Attraverso una satira sferzante («all’ironia e al gusto per il paradosso»), un linguaggio semplice e futuristico ma lontano da visioni millenaristiche, Valli “profetizza” il «futuro della Chiesa, una Chiesa che, dimentica del Vangelo e impegnata a inseguire il mondo, nel folle tentativo di rendersi più amichevole e attraente, più dialogante e accogliente, meno arcigna e dottrinale, finisce col tradire se stessa e si consegna nelle mani dei dominatori di turno, tiranni senza volto che aboliscono la libertà innalzando il vessillo dell’amore. Di qui il titolo, Come la Chiesa finì. Ben sapendo però che proprio la fine segnerà un nuovo inizio».
Il testo si apre con una profezia del già Papa Benedetto XVI, quella relativa alla graduale perdita della fede nel mondo occidentale e al conseguente ridimensionamento della Chiesa, che diventerà una sorta “di resto d’Israele”.

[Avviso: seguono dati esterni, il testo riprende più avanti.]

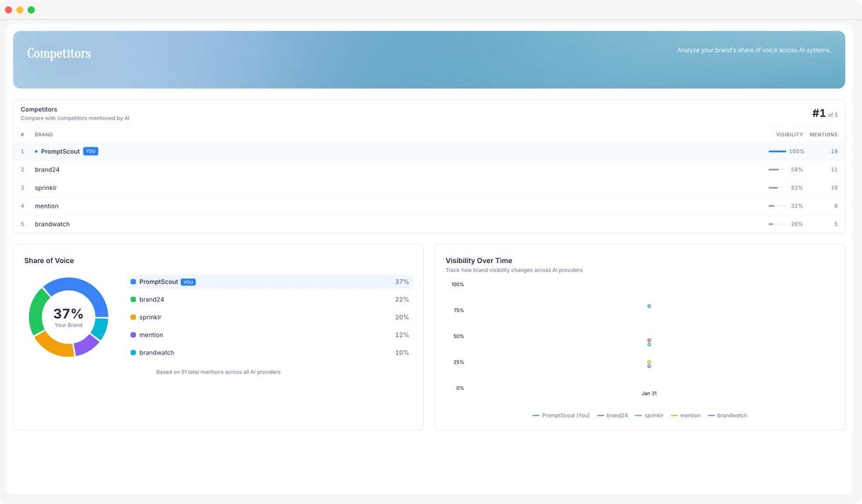
Task: Click the 'Based on 51 total mentions' text
Action: [x=218, y=371]
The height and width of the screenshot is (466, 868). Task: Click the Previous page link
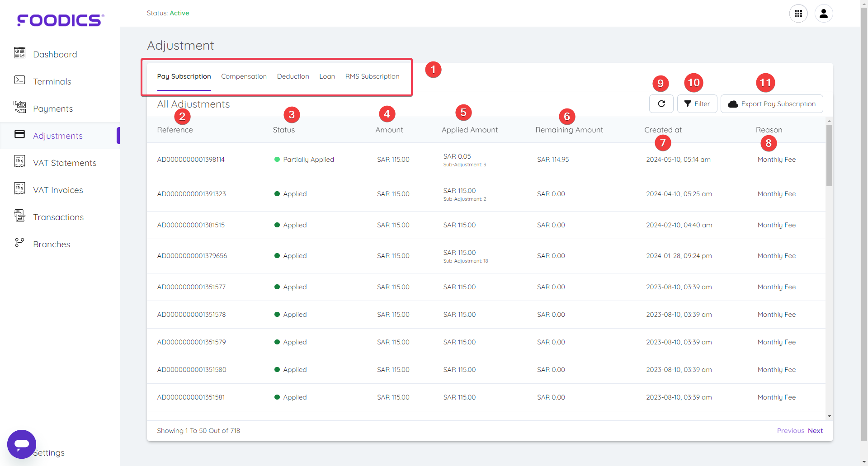790,431
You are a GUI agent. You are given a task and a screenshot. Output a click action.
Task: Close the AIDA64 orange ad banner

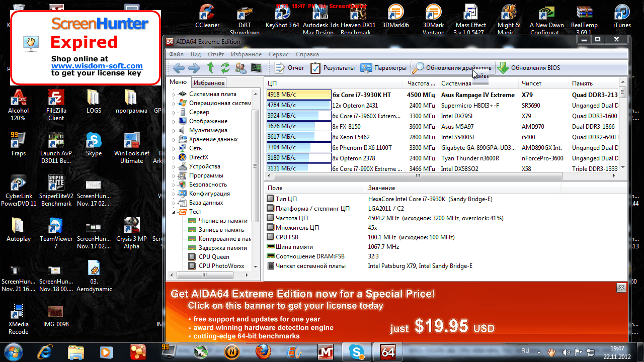pos(621,288)
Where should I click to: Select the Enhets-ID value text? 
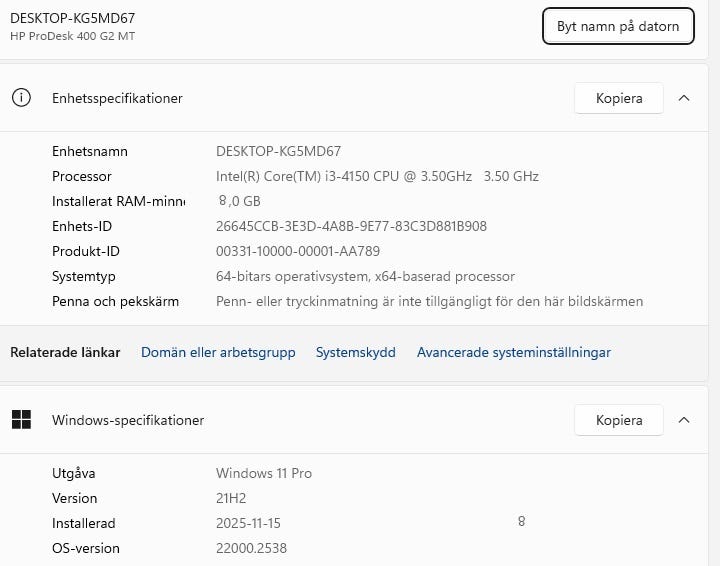click(351, 226)
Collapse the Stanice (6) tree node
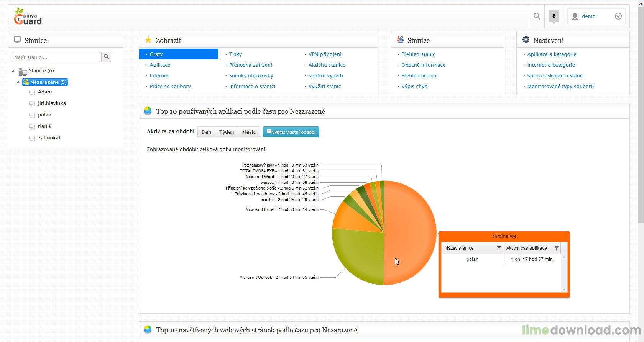 [x=13, y=71]
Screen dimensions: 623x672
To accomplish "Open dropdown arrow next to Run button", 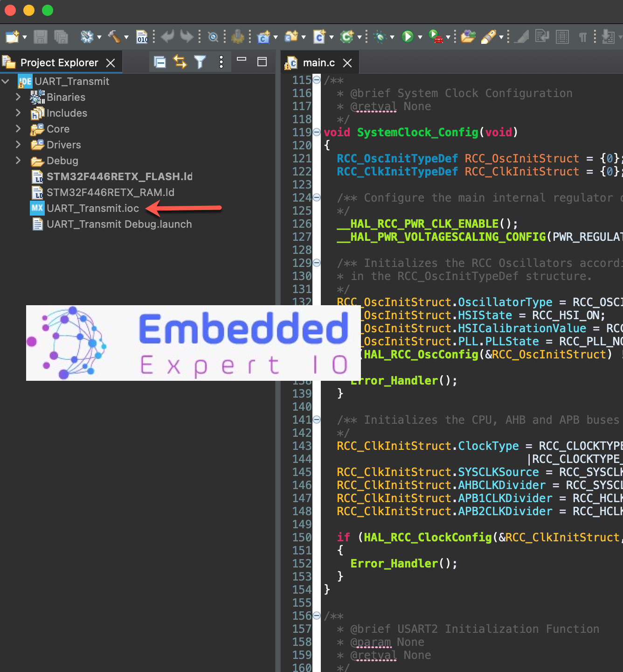I will click(420, 37).
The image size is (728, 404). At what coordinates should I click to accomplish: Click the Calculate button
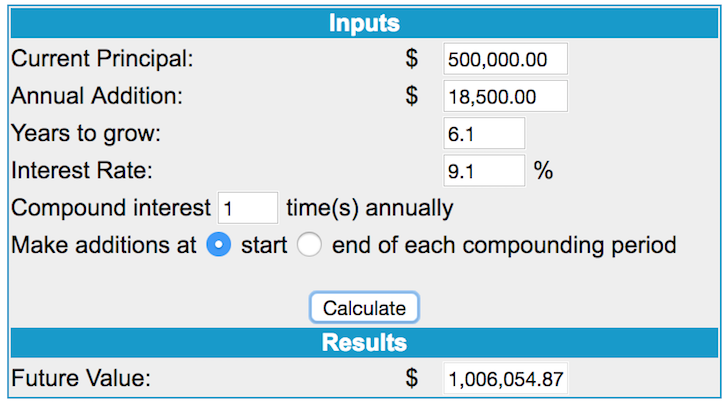coord(364,307)
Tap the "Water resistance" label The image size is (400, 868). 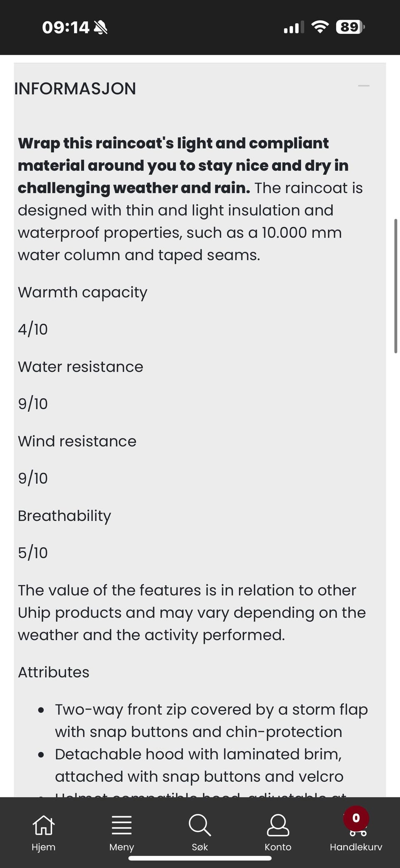click(x=80, y=367)
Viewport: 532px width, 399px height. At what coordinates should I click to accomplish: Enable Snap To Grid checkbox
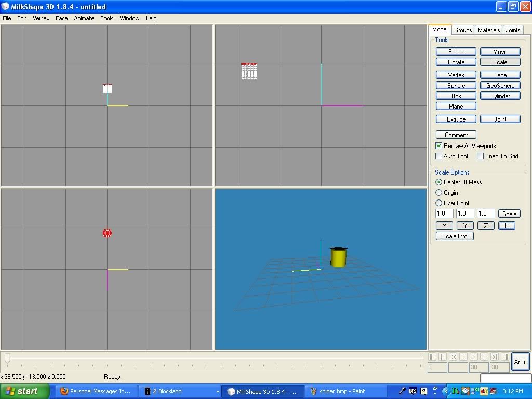481,156
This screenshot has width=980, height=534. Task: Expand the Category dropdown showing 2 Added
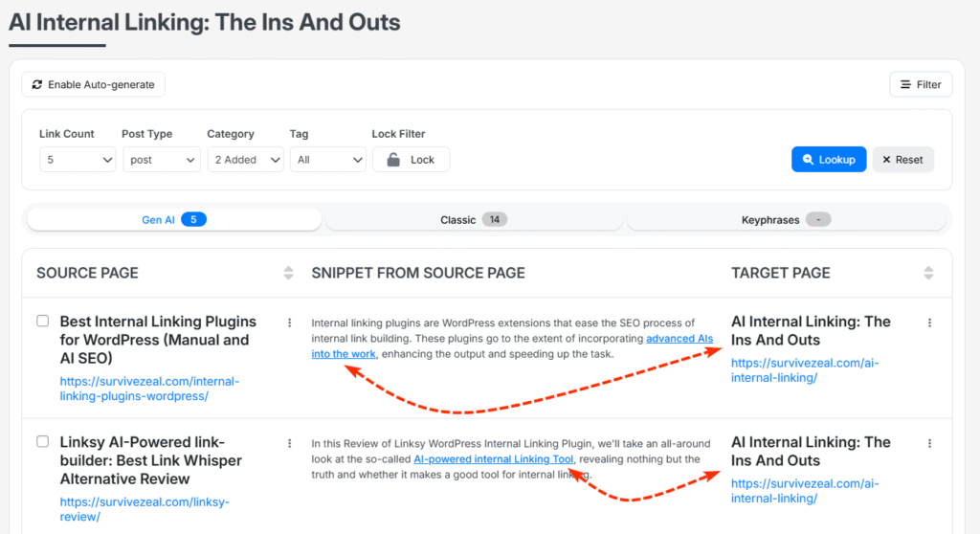(x=246, y=160)
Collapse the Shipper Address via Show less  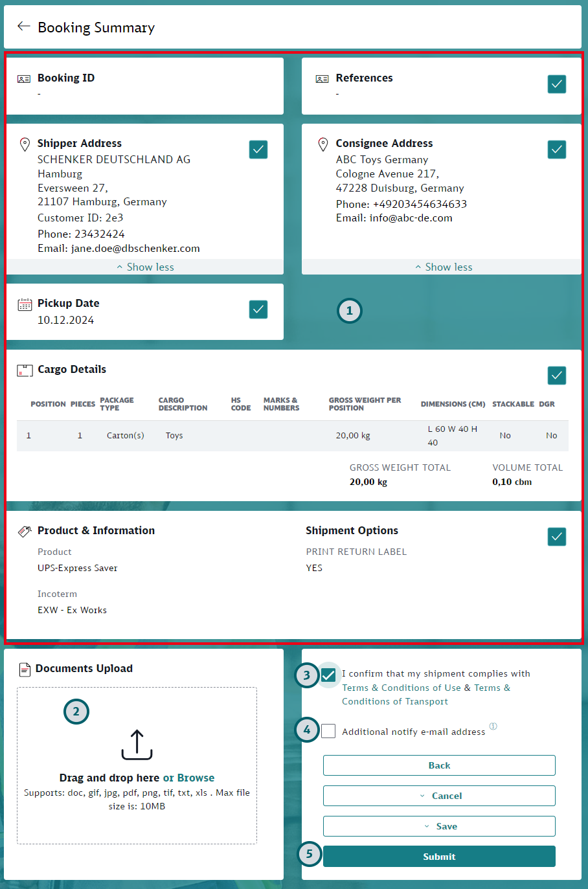[x=144, y=266]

L’incipit che utilizza Valli è formidabile.
«Nel Mondo Finalmente Unificato l’umanità vive sotto un regime planetario, guidato da un’entità misteriosa e totalitaria: Coloro che Amano. Le informazioni viaggiano velocissime attraverso la Grande Rete Cosmica, ma non c’è libertà. Il regime controlla tutto. Niente e nessuno può incrinare l’imperturbabilità delle coscienze. Le religioni non esistono più. Al loro posto ce n’è una sola: la Nuova Religione Universale, l’unica riconosciuta e consentita da Coloro che Amano. Tre parole – Unità, Uniformità e Universalità – compongono la cosiddetta Triplice Corona, simbolo dell’Impero. La storia dell’umanità è stata riscritta in modo funzionale alla nuova visione del mondo. Ma ecco che un uomo, che si presenta come il Cantore Cieco, rivela che non tutti si sono uniformati».

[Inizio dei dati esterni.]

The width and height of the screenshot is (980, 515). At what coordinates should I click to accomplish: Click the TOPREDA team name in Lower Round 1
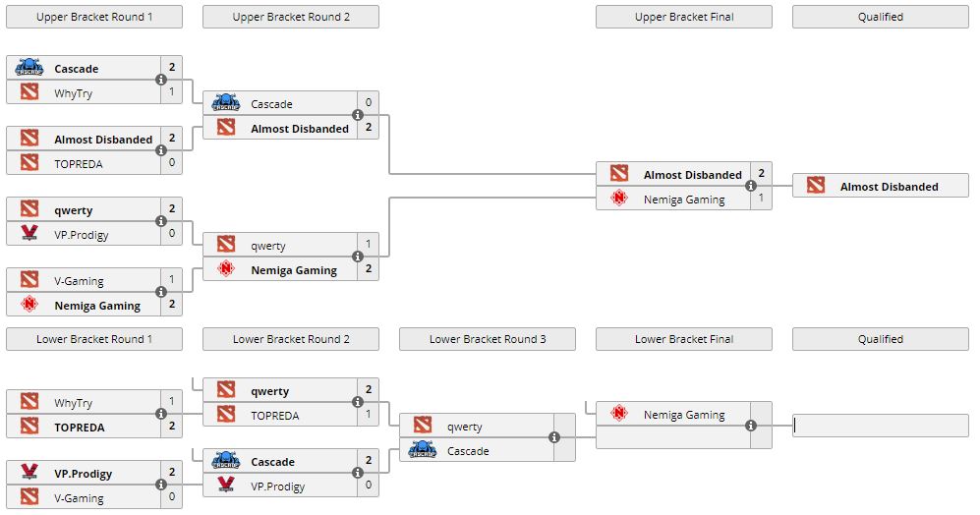79,428
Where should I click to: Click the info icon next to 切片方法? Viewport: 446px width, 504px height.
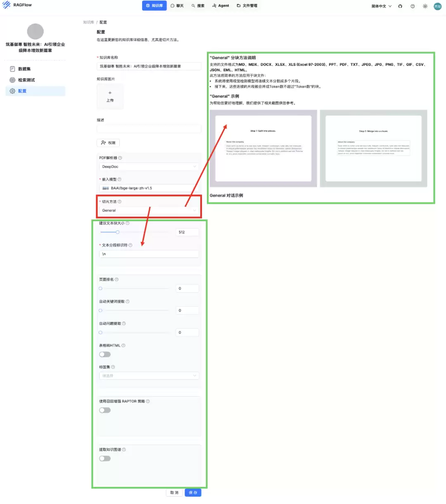pyautogui.click(x=119, y=201)
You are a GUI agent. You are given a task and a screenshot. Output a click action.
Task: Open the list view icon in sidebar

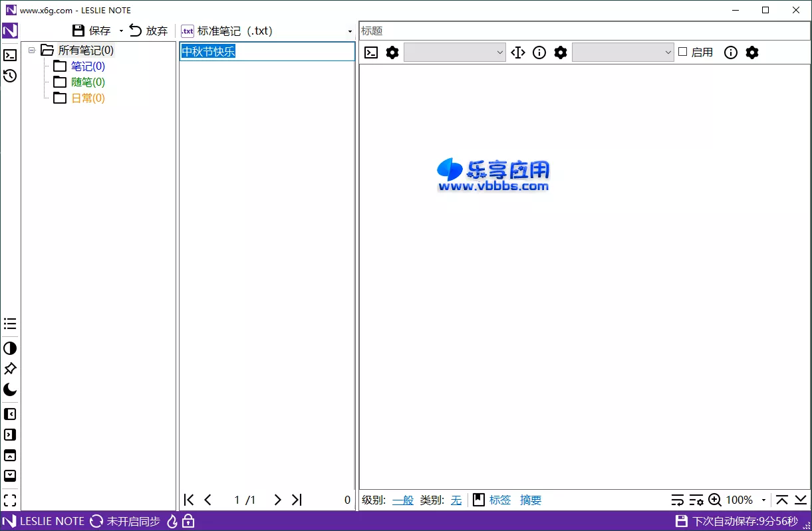pos(10,324)
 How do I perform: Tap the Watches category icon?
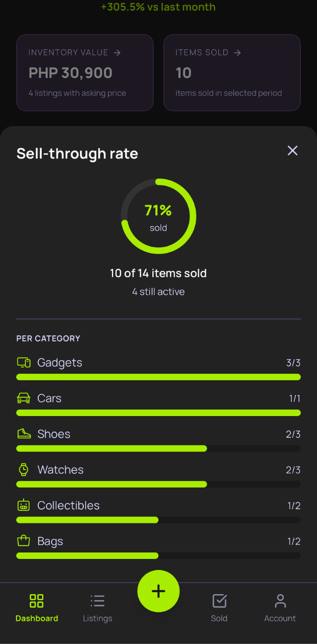[x=24, y=470]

Queste poche righe permettono di comprendere come si articolerà il racconto e destano così tanto l’attenzione del lettore che difficilmente si staccherà dal testo prima di averlo completato in un paio d’ore di piacevole lettura.

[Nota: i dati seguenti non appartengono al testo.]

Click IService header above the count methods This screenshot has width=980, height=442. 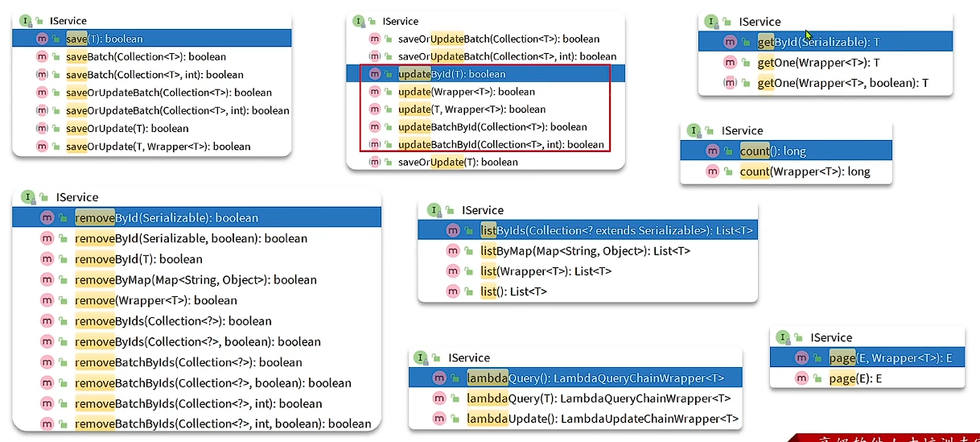742,130
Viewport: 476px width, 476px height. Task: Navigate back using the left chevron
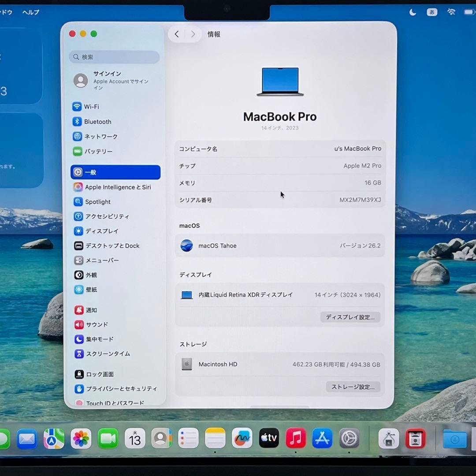coord(176,34)
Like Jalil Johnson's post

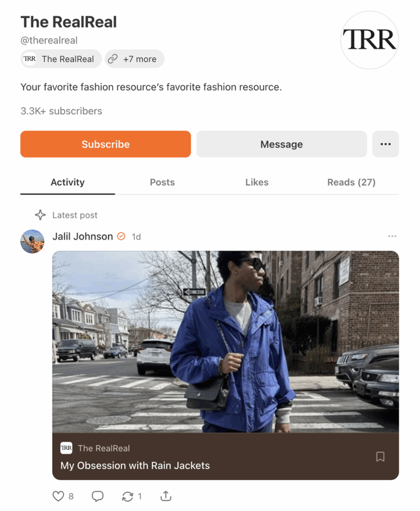58,496
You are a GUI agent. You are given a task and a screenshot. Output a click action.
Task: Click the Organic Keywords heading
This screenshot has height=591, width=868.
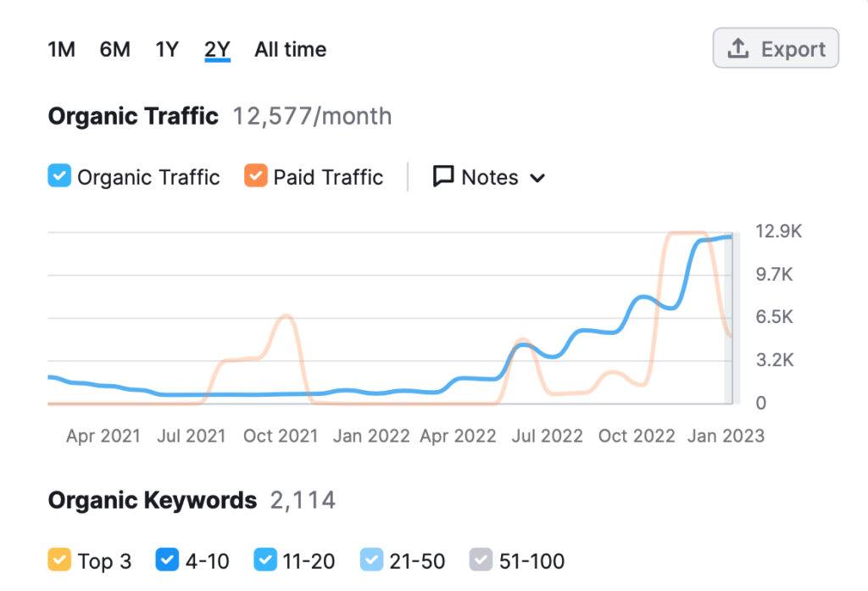(153, 500)
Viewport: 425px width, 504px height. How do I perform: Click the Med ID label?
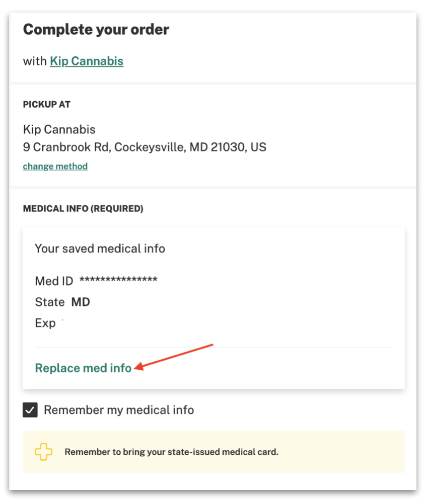click(x=54, y=281)
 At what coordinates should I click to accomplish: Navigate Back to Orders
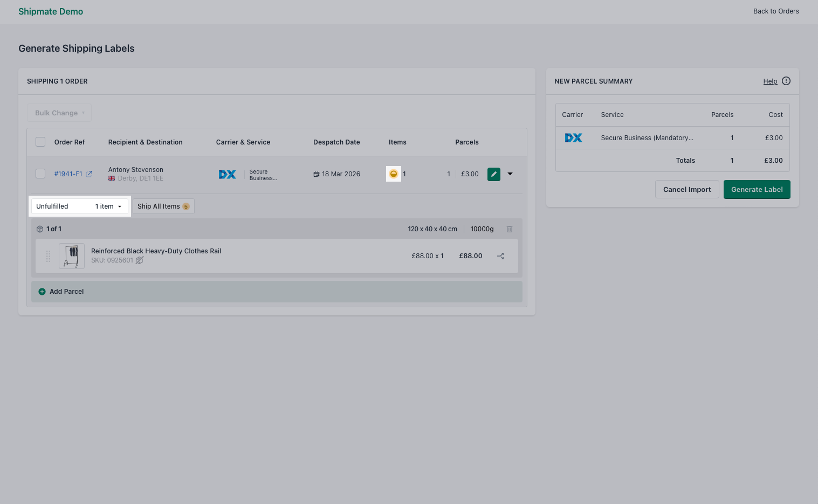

Nella finzione letteraria il Cantore Cieco è colui che racconta, come unico testimone, le tappe della scomparsa del cattolicesimo.
«Il Cantore Cieco affida a un memoriale il racconto delle vicende che hanno condotto al disastro. Rivolgendosi a un ipotetico lettore, getta nel mare del futuro una bottiglia. Dentro c’è un messaggio che, forse, può dire qualcosa anche a noi».
Risultano godibilissimi i nomi dei documenti pontifici contenuti nel capitolo intitolato “Le tappe verso la dissoluzione” (da Francesco II fino ad arrivare al pontificato di Francesco XXX, l’ultimo papa), con annesso “Elenco dei documenti citati”, così come sono drammaticamente spassosi i testi del “Neosillabo”, il “Superdogma del Dialogo” e il “Vocabolario della Chiesa Accogliente”.
Non anticipiamo altro, ma invitiamo senza dubbio alla lettura del testo, una buona riflessione letteraria sulle reali sciagure dottrinali che possono arrivare dal reale adeguamento della forma, della sostanza e delle istanze della religione cattolica allo “spirito del tempo”.
Per la “cronaca”, a dispetto delle apparenze, la Chiesa non finirà. La Chiesa sopravviverà. La fede non si dissolverà.
Parola di un «non più giovane e ormai minato nel fisico ma […] non nella mente e nel cuore, da anni vivo rinchiuso in un vecchio monastero nelle Isole Solovki».